FC cruciate ligament & Facebook
First of all, I posted a search message on my facebook for the best orthopaedist and clinic. There was a flood of responses about the best orthopaedist but also trainers who would make sure I could do everything again without surgery.
Getting a stable knee through training is not something I believed in, especially given the considerable instability in it. It really depends on the build of your knee and even if it works, there is still the risk that you will forget to tighten your muscles at a crucial moment.

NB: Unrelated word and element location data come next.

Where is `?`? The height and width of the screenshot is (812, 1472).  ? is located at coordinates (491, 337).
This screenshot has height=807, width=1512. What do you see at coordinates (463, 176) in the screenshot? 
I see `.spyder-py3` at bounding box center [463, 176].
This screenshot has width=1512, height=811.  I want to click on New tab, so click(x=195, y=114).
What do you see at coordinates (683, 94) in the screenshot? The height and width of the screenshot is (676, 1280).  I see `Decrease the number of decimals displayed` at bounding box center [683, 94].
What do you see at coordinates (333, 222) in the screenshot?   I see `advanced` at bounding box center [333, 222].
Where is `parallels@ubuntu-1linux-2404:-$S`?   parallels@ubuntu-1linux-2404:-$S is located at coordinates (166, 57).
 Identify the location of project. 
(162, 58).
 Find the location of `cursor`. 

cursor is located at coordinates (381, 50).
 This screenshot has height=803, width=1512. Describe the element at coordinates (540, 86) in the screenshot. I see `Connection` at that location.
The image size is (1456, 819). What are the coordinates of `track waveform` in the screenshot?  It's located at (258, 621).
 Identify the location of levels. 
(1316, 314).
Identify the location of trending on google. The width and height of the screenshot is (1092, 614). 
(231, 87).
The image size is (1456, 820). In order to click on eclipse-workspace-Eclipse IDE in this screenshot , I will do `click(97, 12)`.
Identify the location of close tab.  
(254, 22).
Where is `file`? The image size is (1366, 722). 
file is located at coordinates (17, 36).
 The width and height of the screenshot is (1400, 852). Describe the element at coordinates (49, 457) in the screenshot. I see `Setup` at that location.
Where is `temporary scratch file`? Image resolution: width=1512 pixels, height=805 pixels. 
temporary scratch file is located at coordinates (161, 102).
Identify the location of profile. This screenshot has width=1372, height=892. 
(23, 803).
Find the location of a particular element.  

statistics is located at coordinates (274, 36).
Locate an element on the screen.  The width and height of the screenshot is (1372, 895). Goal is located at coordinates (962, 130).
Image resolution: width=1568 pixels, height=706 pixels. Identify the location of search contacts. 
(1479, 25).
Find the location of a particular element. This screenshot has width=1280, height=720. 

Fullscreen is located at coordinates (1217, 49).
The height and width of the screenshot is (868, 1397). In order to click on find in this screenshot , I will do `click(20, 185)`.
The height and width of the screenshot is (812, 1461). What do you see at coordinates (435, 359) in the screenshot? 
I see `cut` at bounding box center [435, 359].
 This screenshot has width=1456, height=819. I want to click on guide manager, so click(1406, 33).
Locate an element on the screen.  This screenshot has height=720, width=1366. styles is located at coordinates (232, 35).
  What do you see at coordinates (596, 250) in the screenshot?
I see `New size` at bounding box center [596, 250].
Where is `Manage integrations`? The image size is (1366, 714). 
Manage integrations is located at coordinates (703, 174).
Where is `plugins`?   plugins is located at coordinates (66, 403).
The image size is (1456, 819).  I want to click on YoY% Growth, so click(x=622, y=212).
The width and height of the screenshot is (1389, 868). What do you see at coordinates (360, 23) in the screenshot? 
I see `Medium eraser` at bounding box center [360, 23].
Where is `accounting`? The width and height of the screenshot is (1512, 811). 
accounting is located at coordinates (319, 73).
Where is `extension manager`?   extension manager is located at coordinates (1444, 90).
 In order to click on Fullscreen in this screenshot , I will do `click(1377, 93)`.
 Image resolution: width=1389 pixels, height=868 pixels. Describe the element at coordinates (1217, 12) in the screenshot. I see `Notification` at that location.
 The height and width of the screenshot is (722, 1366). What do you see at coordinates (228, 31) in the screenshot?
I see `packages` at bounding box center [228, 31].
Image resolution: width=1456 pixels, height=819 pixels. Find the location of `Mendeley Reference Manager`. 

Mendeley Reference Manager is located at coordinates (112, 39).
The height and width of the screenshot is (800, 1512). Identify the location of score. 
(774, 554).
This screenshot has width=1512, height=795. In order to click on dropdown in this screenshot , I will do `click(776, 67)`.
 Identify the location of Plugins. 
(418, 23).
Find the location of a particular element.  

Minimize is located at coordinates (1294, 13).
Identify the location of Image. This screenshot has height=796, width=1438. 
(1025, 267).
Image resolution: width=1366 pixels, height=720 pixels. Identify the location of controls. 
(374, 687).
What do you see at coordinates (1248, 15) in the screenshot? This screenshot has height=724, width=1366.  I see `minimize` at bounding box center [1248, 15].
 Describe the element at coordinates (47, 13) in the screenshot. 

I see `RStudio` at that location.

The orthopaedist who was mentioned very often was Cor van der Hart. I had heard of him before and after reading about him, my confidence grew even more. Most of the good information I found was on the site www.fckruisband.nl Through a connection at the Topsportcentrum Gelderse Vallei in Ede, I was quickly able to contact Cor.
The MRI scan
The MRI showed that almost nothing was left of the cruciate ligament, and not much could be seen of the cartilage and meniscus, but more could really only be said about that during surgery. Cor did functional tests with the knee and felt how unstable it was. He even brought in an intern to feel it, because the slack was remarkably large.
Cor also did not believe that this knee could be stabilised by training. He suggested doing a revision and using the patellar tendon this time, and what was new to me was that he wanted to make an additional reinforcement, an ALL augmentation. This second one in particular was music to my ears, as it might start to give better results than the failed reconstruction 13 years ago.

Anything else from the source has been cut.